Last modified July 1, 2020
Using on-demand instances as fall-back when spot instances are unavailable
As of release v11.2.0 on AWS, node pools can use spot instances. Users can select for each node pool which percentage of nodes should be covered by spot instances and by on-demand instances respectively. And users can define a base amount of on-demand instances that will be used, to ensure at least a certain amount of worker nodes are available at any time.
However, it is still possible that the node pool is in need of more worker nodes and there are just no spot instances available matching the request, based on the availability zone and the instance type(s). In this case the node pool cannot be scaled up. As a result, workloads will likely remain unscheduled.
To ensure enough capacity in a cluster, this guide presents a solution where
- two node pools exist: one configured to only use spot instances, the other one to only use on-demand instances.
- cluster-autoscaler is configured to scale up the spot node pool first, and only if that fails, scale up the on-demand node pool.
Credit where credit is due: this solution has been proposed in a blog post by Nir Forer. We adapt it here to match exactly the situation of Giant Swarm tenant clusters on AWS.
First, create a cluster with at least version 11.x.x for the purpose of this tutorial.
Next, create two node pools.
Name: Spot, Enable spot instances: yes, Spot instance percentage: 100 percent, Scaling range: min=1
Name: On-Demand, Instance type: the same as selected for the “Spot” node pool, Enable spot instances: no, Scaling range: min=1
If it is important to you that the nodes in both node pools run in the same availability zone(s), you have to select the matching zones manually for each node pool.
Make sure there are no other node pools in the cluster.

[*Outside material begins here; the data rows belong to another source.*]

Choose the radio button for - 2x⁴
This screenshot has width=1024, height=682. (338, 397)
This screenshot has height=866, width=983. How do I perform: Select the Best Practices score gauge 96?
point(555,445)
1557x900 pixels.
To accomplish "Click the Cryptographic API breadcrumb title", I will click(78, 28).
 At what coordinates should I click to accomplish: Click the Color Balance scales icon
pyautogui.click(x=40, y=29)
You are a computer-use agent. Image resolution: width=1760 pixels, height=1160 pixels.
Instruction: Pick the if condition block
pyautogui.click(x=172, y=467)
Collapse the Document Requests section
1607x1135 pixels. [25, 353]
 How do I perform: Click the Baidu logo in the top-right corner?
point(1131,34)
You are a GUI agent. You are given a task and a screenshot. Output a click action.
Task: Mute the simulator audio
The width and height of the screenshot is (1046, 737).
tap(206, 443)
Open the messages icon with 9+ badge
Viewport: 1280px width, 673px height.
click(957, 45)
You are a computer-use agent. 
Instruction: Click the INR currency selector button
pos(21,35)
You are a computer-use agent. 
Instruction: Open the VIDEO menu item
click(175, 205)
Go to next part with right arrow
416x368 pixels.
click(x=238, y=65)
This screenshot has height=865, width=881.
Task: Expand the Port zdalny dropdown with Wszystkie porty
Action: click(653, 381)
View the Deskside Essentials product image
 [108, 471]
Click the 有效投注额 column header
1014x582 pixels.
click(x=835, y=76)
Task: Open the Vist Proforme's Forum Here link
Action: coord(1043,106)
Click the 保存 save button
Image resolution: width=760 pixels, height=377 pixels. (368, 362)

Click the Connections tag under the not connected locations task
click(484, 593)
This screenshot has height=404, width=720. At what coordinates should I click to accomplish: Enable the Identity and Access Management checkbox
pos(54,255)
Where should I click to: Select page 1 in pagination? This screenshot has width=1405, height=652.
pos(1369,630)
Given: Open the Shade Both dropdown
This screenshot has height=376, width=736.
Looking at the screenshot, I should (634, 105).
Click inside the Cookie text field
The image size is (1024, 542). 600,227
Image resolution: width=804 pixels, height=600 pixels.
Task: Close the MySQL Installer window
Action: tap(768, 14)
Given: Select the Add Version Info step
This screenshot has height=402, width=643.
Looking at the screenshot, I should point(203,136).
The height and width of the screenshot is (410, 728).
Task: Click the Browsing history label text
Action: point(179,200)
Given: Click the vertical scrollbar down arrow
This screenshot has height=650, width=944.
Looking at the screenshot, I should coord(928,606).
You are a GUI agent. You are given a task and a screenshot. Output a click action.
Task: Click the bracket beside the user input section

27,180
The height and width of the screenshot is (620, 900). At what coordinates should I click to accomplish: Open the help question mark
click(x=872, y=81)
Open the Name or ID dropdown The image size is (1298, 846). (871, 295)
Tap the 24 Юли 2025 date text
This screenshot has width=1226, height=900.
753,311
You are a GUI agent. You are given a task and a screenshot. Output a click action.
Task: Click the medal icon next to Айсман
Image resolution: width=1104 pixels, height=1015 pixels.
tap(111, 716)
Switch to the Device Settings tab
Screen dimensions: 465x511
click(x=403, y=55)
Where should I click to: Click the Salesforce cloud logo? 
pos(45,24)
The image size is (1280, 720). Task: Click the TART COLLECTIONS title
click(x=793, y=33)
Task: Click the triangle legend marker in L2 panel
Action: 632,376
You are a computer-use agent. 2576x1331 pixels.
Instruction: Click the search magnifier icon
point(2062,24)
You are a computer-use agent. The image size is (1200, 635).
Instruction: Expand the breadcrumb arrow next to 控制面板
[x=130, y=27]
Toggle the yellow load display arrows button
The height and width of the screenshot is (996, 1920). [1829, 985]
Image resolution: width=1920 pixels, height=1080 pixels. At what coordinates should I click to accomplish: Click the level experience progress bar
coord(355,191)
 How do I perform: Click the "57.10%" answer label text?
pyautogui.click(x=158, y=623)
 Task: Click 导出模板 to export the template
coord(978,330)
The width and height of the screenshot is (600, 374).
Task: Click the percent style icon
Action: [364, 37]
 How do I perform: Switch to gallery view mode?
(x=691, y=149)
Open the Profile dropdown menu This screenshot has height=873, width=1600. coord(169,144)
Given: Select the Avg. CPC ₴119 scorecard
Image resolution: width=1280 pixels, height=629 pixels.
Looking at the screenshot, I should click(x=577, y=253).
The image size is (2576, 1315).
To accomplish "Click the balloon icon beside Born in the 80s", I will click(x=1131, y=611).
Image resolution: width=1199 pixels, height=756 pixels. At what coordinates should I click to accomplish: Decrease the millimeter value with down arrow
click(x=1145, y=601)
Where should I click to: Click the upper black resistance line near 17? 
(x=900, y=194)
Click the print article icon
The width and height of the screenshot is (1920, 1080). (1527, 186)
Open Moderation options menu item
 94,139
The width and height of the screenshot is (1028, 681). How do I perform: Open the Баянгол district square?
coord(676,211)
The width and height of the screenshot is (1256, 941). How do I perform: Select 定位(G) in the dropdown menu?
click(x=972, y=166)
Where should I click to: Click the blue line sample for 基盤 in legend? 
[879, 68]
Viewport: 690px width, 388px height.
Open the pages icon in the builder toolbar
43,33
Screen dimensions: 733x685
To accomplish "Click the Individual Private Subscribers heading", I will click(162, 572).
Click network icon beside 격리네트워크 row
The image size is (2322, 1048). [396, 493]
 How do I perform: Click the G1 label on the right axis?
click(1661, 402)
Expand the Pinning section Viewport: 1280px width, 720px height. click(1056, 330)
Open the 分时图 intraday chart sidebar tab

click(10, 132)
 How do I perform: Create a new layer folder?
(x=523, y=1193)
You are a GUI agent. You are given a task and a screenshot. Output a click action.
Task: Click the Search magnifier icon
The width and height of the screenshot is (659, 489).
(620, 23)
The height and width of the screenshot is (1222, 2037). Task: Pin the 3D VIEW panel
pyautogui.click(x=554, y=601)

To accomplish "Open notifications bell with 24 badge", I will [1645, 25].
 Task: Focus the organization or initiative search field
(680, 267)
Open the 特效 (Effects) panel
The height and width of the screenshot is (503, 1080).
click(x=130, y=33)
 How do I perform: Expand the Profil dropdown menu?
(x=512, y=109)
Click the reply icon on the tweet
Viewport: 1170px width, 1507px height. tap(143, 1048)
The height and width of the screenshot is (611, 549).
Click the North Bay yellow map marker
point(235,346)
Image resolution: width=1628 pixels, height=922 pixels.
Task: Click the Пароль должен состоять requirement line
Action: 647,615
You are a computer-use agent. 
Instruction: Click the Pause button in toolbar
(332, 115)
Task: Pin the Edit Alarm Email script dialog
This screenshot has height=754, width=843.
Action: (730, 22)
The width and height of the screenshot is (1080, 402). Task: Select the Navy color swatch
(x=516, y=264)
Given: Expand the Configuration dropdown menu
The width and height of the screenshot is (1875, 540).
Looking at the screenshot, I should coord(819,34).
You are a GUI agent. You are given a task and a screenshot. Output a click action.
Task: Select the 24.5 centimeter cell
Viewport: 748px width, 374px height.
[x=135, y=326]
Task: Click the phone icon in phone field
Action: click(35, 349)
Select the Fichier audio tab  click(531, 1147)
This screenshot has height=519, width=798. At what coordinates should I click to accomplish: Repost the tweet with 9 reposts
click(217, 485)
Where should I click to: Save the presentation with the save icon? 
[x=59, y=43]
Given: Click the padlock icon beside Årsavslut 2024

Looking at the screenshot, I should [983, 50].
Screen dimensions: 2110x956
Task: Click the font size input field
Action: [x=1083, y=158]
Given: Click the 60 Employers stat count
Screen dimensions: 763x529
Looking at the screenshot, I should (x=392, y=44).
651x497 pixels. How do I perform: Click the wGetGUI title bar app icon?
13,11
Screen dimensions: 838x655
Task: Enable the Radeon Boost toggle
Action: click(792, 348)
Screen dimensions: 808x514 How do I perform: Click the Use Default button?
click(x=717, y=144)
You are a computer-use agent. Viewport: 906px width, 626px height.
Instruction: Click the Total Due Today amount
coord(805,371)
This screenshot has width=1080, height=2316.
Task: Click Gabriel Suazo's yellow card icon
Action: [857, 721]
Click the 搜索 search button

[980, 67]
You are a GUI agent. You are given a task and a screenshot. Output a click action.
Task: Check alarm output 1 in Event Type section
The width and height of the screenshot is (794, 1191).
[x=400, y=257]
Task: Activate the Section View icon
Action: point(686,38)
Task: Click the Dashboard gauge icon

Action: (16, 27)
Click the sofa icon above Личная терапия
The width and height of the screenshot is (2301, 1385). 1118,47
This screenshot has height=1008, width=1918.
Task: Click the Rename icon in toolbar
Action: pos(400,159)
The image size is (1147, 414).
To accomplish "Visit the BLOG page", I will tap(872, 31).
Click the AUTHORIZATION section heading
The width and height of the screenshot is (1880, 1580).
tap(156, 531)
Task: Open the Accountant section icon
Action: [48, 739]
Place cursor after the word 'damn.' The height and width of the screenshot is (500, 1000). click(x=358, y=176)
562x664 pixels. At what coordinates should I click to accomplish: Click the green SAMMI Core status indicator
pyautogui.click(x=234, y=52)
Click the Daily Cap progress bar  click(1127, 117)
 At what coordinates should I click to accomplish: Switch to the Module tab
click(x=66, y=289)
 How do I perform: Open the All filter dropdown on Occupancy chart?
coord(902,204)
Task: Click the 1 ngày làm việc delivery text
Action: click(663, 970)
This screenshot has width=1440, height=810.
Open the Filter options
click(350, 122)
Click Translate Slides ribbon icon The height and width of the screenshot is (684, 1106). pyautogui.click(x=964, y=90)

Finally, once you have create the cluster and the two node pools, take note of their IDs. You will need them in the next steps.
Autoscaler expander configuration
First we create a ConfigMap manifest to provide configuration for the cluster-autoscaler’s
priority expander. This expander decides which node pool to scale up, based on a defined priority value.
Let’s assume that our Spot node pool has the ID
sp0ti and the on-demand node pool has ID
0ndmd. We apply these two node pool ID in the ConfigMap as shown below:
apiVersion: v1 kind: ConfigMap metadata: name: cluster-autoscaler-priority-expander namespace: kube-system data: priorities: |- 10: - .*0ndmd.* 20: - .*sp0ti.*
.data.priorities part defines a map of priority values and regular expressions to select the Auto Scaling Group (ASG) associated with the node pool. Since with Giant Swarm the node pool ID is part of the respective ASG name, we have to apply the IDs here.
Now this ConfigMap must be deployed in the (tenant) cluster with your two node pools.
If you are not authenticated with the cluster’s Kubernetes API yet, create a key pair via the web UI or via
gsctl create kubeconfig.
With the above manifest edited according to your IDs and stored as
expander-cm.yaml, use this command:
kubectl apply -f ./expander-cm.yaml
Autoscaler app configuration
Now we have to tell cluster-autoscaler to actually use the
priority expander, which we have provided configuration for in the previous step. As you can see in the default
values.yaml of the cluster-autoscaler-app (here for v1.1.4 of the app), normally the
least-waste expander would be used, which optimizes for highest possible node utilization.
To switch the expander, we provide a user ConfigMap as described in our guide on advanced cluster autoscaler configuration.
In contrast to the previous step, this is not done in the tenant cluster, but in the control plane instead. So this step requires write access to the Control Plane Kubernetes API. Please contact your Giant Swarm Solution Engineer in case you need assistance.
The user ConfigMap has to reside in the namespace named after the (tenant) cluster ID, so make sure to adapt
.metadata.labels.namespace to your cluster ID.
apiVersion: v1 kind: ConfigMap metadata: labels: app: cluster-autoscaler name: cluster-autoscaler-user-values namespace: abc12 data: values: | configmap: expander: priority
Save this manifest to e. g.
cluster-autoscaler-user-values.yaml and apply it using
kubectl apply -f ./cluster-autoscaler-user-values.yaml
Test and observe
Back to the tenant cluster, let’s deploy some workloads. Here is a simple deployment manifest we can use for the purpose.
apiVersion: apps/v1 kind: Deployment metadata: labels: app: nginx name: nginx namespace: default spec: replicas: 10 revisionHistoryLimit: 3 selector: matchLabels: app: nginx template: metadata: labels: app: nginx spec: containers: - image: nginx imagePullPolicy: Always name: nginx resources: requests: cpu: "1" memory: 1Gi restartPolicy: Always
This would try to create 10 pods, where each one would request 1 CPU and 1 GiB of memory.
Once you apply this to the tenant cluster, watch the autoscaler logs using this command:
kubectl -n kube-system logs -l app=cluster-autoscaler -f
The logs should show that cluster-autoscaler is registering the two Auto Scaling Groups (ASGs) belonging to our node pools, similar to this:
I0701 11:10:16.028372 1 auto_scaling_groups.go:138] Registering ASG cluster-abc12-tcnp-sp0ti-NodePoolAutoScalingGroup-139WETDOF86WA I0701 11:10:16.028394 1 auto_scaling_groups.go:138] Registering ASG cluster-abc12-tcnp-0ndmd-NodePoolAutoScalingGroup-1B8IU42LTSOYU
When the deployment has been scaled up, some line like this should appear:
I0701 11:16:47.077234 1 priority.go:167] priority expander: cluster-abc12-tcnp-sp0ti-NodePoolAutoScalingGroup-139WETDOF86WA chosen as the highest available
Keep in mind that the configuration for the cluster-autoscaler priority expander contains your node pool IDs. So once you decide to create new node pools, make sure to update the configuration.